Would you set down the data below exactly as shown?

Saved data entries

--*--

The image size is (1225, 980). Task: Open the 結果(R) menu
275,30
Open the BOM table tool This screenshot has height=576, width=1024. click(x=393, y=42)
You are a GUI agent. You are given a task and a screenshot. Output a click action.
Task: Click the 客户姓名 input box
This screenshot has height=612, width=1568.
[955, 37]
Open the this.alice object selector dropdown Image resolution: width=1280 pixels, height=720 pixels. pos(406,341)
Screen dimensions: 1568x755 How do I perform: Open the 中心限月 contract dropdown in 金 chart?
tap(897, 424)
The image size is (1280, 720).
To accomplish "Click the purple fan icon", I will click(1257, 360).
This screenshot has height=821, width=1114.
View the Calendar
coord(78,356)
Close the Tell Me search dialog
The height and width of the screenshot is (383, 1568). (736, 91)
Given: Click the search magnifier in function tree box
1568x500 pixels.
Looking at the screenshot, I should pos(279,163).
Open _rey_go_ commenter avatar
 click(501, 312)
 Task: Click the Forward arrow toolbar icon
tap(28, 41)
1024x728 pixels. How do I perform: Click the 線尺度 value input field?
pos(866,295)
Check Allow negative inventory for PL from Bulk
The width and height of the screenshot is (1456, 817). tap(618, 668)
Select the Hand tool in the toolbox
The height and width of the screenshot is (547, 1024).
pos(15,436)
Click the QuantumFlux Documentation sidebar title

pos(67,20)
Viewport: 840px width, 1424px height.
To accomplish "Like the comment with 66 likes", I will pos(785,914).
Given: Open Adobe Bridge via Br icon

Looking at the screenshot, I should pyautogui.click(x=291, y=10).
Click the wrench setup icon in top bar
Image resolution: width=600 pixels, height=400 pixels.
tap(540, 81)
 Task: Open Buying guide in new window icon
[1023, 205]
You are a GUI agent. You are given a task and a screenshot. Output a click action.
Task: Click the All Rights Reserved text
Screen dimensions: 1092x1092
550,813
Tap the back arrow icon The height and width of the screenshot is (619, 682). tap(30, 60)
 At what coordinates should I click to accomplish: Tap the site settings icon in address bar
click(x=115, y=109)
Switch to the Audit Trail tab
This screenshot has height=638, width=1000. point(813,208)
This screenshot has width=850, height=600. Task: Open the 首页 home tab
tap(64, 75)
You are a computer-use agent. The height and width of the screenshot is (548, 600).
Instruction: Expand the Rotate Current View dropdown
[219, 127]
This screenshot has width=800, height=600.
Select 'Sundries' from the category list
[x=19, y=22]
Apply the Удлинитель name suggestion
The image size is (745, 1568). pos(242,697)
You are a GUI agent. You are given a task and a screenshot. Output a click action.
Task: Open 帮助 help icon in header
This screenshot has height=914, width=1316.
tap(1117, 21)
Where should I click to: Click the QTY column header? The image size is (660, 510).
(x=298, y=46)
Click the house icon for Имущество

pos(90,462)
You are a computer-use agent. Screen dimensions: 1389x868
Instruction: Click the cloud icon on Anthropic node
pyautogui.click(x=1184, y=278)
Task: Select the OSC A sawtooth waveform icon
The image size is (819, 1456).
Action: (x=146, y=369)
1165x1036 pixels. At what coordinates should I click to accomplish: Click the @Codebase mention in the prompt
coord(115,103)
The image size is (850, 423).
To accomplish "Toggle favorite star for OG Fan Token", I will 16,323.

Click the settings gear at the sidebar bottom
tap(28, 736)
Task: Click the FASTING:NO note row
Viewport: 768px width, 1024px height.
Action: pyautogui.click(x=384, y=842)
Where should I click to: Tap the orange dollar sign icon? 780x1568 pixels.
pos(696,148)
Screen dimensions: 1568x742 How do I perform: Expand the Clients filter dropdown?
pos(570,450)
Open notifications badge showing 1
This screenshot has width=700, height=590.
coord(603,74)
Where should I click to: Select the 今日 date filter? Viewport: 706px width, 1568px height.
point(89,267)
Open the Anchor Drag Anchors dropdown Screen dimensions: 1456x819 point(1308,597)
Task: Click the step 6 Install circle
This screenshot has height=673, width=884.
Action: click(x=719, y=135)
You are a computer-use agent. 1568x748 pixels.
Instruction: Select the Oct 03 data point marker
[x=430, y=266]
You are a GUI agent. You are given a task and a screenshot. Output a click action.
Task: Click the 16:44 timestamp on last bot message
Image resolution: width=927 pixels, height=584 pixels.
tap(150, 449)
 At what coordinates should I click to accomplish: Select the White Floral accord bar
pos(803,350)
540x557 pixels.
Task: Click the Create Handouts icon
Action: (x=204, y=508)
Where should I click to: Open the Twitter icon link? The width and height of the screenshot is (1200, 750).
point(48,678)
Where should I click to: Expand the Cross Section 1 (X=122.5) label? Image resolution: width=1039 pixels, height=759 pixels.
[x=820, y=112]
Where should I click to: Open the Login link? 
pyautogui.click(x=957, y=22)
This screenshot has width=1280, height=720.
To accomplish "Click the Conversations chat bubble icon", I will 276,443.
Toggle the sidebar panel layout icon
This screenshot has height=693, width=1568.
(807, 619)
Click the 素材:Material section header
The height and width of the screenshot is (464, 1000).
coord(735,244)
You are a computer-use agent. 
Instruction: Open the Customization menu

--*--

→ Response to the exercise:
The image size is (1225, 980). Task: Open the 結果(R) menu
275,30
Open the BOM table tool This screenshot has height=576, width=1024. click(x=393, y=42)
You are a GUI agent. You are given a task and a screenshot. Output a click action.
Task: Click the 客户姓名 input box
This screenshot has height=612, width=1568.
[955, 37]
Open the this.alice object selector dropdown Image resolution: width=1280 pixels, height=720 pixels. pos(406,341)
Screen dimensions: 1568x755 How do I perform: Open the 中心限月 contract dropdown in 金 chart?
tap(897, 424)
The image size is (1280, 720).
To accomplish "Click the purple fan icon", I will click(1257, 360).
This screenshot has height=821, width=1114.
View the Calendar
coord(78,356)
Close the Tell Me search dialog
The height and width of the screenshot is (383, 1568). (736, 91)
Given: Click the search magnifier in function tree box
1568x500 pixels.
Looking at the screenshot, I should pos(279,163).
Open _rey_go_ commenter avatar
 click(501, 312)
 Task: Click the Forward arrow toolbar icon
tap(28, 41)
1024x728 pixels. How do I perform: Click the 線尺度 value input field?
pos(866,295)
Check Allow negative inventory for PL from Bulk
The width and height of the screenshot is (1456, 817). tap(618, 668)
Select the Hand tool in the toolbox
The height and width of the screenshot is (547, 1024).
pos(15,436)
Click the QuantumFlux Documentation sidebar title

pos(67,20)
Viewport: 840px width, 1424px height.
To accomplish "Like the comment with 66 likes", I will pos(785,914).
Given: Open Adobe Bridge via Br icon

Looking at the screenshot, I should pyautogui.click(x=291, y=10).
Click the wrench setup icon in top bar
Image resolution: width=600 pixels, height=400 pixels.
tap(540, 81)
 Task: Open Buying guide in new window icon
[1023, 205]
You are a GUI agent. You are given a task and a screenshot. Output a click action.
Task: Click the All Rights Reserved text
Screen dimensions: 1092x1092
550,813
Tap the back arrow icon The height and width of the screenshot is (619, 682). tap(30, 60)
 At what coordinates should I click to accomplish: Tap the site settings icon in address bar
click(x=115, y=109)
Switch to the Audit Trail tab
This screenshot has height=638, width=1000. point(813,208)
This screenshot has width=850, height=600. Task: Open the 首页 home tab
tap(64, 75)
You are a computer-use agent. The height and width of the screenshot is (548, 600).
Instruction: Expand the Rotate Current View dropdown
[219, 127]
This screenshot has width=800, height=600.
Select 'Sundries' from the category list
[x=19, y=22]
Apply the Удлинитель name suggestion
The image size is (745, 1568). pos(242,697)
You are a GUI agent. You are given a task and a screenshot. Output a click action.
Task: Open 帮助 help icon in header
This screenshot has height=914, width=1316.
tap(1117, 21)
Where should I click to: Click the QTY column header? The image size is (660, 510).
(x=298, y=46)
Click the house icon for Имущество

pos(90,462)
You are a computer-use agent. Screen dimensions: 1389x868
Instruction: Click the cloud icon on Anthropic node
pyautogui.click(x=1184, y=278)
Task: Select the OSC A sawtooth waveform icon
The image size is (819, 1456).
Action: (x=146, y=369)
1165x1036 pixels. At what coordinates should I click to accomplish: Click the @Codebase mention in the prompt
coord(115,103)
The image size is (850, 423).
To accomplish "Toggle favorite star for OG Fan Token", I will 16,323.

Click the settings gear at the sidebar bottom
tap(28, 736)
Task: Click the FASTING:NO note row
Viewport: 768px width, 1024px height.
Action: pyautogui.click(x=384, y=842)
Where should I click to: Tap the orange dollar sign icon? 780x1568 pixels.
pos(696,148)
Screen dimensions: 1568x742 How do I perform: Expand the Clients filter dropdown?
pos(570,450)
Open notifications badge showing 1
This screenshot has width=700, height=590.
coord(603,74)
Where should I click to: Select the 今日 date filter? Viewport: 706px width, 1568px height.
point(89,267)
Open the Anchor Drag Anchors dropdown Screen dimensions: 1456x819 point(1308,597)
Task: Click the step 6 Install circle
This screenshot has height=673, width=884.
Action: click(x=719, y=135)
You are a computer-use agent. 1568x748 pixels.
Instruction: Select the Oct 03 data point marker
[x=430, y=266]
You are a GUI agent. You are given a task and a screenshot. Output a click action.
Task: Click the 16:44 timestamp on last bot message
Image resolution: width=927 pixels, height=584 pixels.
tap(150, 449)
 At what coordinates should I click to accomplish: Select the White Floral accord bar
pos(803,350)
540x557 pixels.
Task: Click the Create Handouts icon
Action: (x=204, y=508)
Where should I click to: Open the Twitter icon link? The width and height of the screenshot is (1200, 750).
point(48,678)
Where should I click to: Expand the Cross Section 1 (X=122.5) label? Image resolution: width=1039 pixels, height=759 pixels.
[x=820, y=112]
Where should I click to: Open the Login link? 
pyautogui.click(x=957, y=22)
This screenshot has width=1280, height=720.
To accomplish "Click the Conversations chat bubble icon", I will 276,443.
Toggle the sidebar panel layout icon
This screenshot has height=693, width=1568.
(807, 619)
Click the 素材:Material section header
The height and width of the screenshot is (464, 1000).
coord(735,244)
You are a computer-use agent. 
Instruction: Open the Customization menu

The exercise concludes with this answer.